_Aufgabenstellung 1_
Von welcher Behörde haben die niedersächsischen Muschelfischer laut dem Text über die Muschelfischerei in der Emsmündung ihre Genehmigung erhalten?
_Aufgabenstellung 2_
Schreibe den Text über die Muschelfischerei in der Emsmündung im gleichen Stil weiter.

+++ Vorliegender Text +++

Fischers Fritze fischt mies Muscheln

■ Deutsche Fischer entnehmen aus international geschütztem Wattenmeergebiet Miesmuscheln / Hunderte von Wat- und Zugvögel verhungern bereits

In Deutschland erlaubt, in Holland verboten: Neuerdings schrabben die letzten drei niedersächsischen Muschelfischer Saatmuscheln auf den Sandbänken „Hund“ und „Pappsand“ in der Emsmündung – mit Genehmigung des niedersächsischen Landwirtschaftsministeriums. Den Fischern im Ems-Nachbarland Holland ist dies durch Gerichtsbeschluss verboten.

Der Bund für Umwelt- und Naturschutz (BUND) befürchtet, dass die Muschelfischer die Speisekammer der Vögel im Wattenmeer zerstören. Seit drei Jahren verhungern hunderte von Wat- und Zugvögeln an der Nordseeküste.

+++ Entnommene Angaben +++

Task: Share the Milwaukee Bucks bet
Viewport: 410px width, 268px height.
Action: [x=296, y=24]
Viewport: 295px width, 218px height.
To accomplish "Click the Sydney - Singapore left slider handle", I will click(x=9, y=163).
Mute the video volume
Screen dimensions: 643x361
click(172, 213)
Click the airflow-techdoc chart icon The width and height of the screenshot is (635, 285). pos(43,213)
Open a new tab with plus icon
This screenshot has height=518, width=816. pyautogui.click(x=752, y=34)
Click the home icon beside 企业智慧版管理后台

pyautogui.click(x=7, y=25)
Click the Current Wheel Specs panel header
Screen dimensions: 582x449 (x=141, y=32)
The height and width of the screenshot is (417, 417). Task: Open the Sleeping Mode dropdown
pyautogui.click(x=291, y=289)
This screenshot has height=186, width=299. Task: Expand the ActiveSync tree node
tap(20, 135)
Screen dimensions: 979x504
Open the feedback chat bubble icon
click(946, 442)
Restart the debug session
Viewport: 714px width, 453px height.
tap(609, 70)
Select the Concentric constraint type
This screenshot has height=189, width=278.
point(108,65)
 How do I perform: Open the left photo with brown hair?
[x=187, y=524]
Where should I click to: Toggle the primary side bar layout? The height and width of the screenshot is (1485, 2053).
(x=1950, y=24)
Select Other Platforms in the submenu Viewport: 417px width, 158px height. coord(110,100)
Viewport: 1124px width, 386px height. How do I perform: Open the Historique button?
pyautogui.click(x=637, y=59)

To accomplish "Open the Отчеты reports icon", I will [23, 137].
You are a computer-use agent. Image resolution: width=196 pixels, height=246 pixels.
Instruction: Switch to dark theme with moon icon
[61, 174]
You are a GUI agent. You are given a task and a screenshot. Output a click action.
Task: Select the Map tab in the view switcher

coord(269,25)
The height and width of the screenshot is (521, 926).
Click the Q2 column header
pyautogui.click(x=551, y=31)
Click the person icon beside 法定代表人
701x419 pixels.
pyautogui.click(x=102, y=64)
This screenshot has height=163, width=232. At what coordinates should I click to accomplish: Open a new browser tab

+++

_Schriftliche Antwort 1_
Vom niedersächsischen Landwirtschaftsministerium.

_Schriftliche Antwort 2_
Dabei sind die bei Ebbe trockenfallenden Muschelbänke eigentlich auch auf deutscher Seite durch das niedersächsische Umweltministerium geschützt. Die Bänke sind Flo-ra-Fauna-Habitat-Gebiete (FFH). Sie sollen der Europäischen Union außerdem als Vogelschutzgebiete vorgeschlagen werden und sind damit tabu für eine wirtschaftliche Nutzung. Dass das Ministerium für Landwirtschaft die Genehmigung zum Muschelfischen dennoch gegeben hat, lässt sich daher nur als satte Breitseite gegen das Umweltministerium verstehen.

„Wir können vor jedem Gericht mit unserer Entscheidung bestehen“, verteidigt der Chef des Staatlichen Fischereiamtes Bremerhaven Wolfgang Hagena die Entscheidung. Er hat in Absprache mit dem Landwirtschaftsministerium die Genehmigung erteilt.

Schon einmal, vor einem Jahr, hatten die Muschelfischer Anträge zur Entnahme von Saatmuscheln in der Emsmündung gestellt. Die Anträge wurden abgelehnt, die Muschelfischer klagten dagegen vor dem Verwaltungsgericht Oldenburg und setzten so die Genehmigungsbehörde unter Druck.

„Wir sehen jetzt keine Möglichkeit mehr, die Muschelentnahme zu verbieten. Recht ist Recht. Wir sind keine Bananenrepublik“, sagt jetzt überraschend ein Sprecher des Landwirtschaftsministeriums. Damit dürfen die Fischer endlich ihre Muscheln jagen – der Prozess gegen das Landwirtschaftsministerium ist gegenstandslos geworden.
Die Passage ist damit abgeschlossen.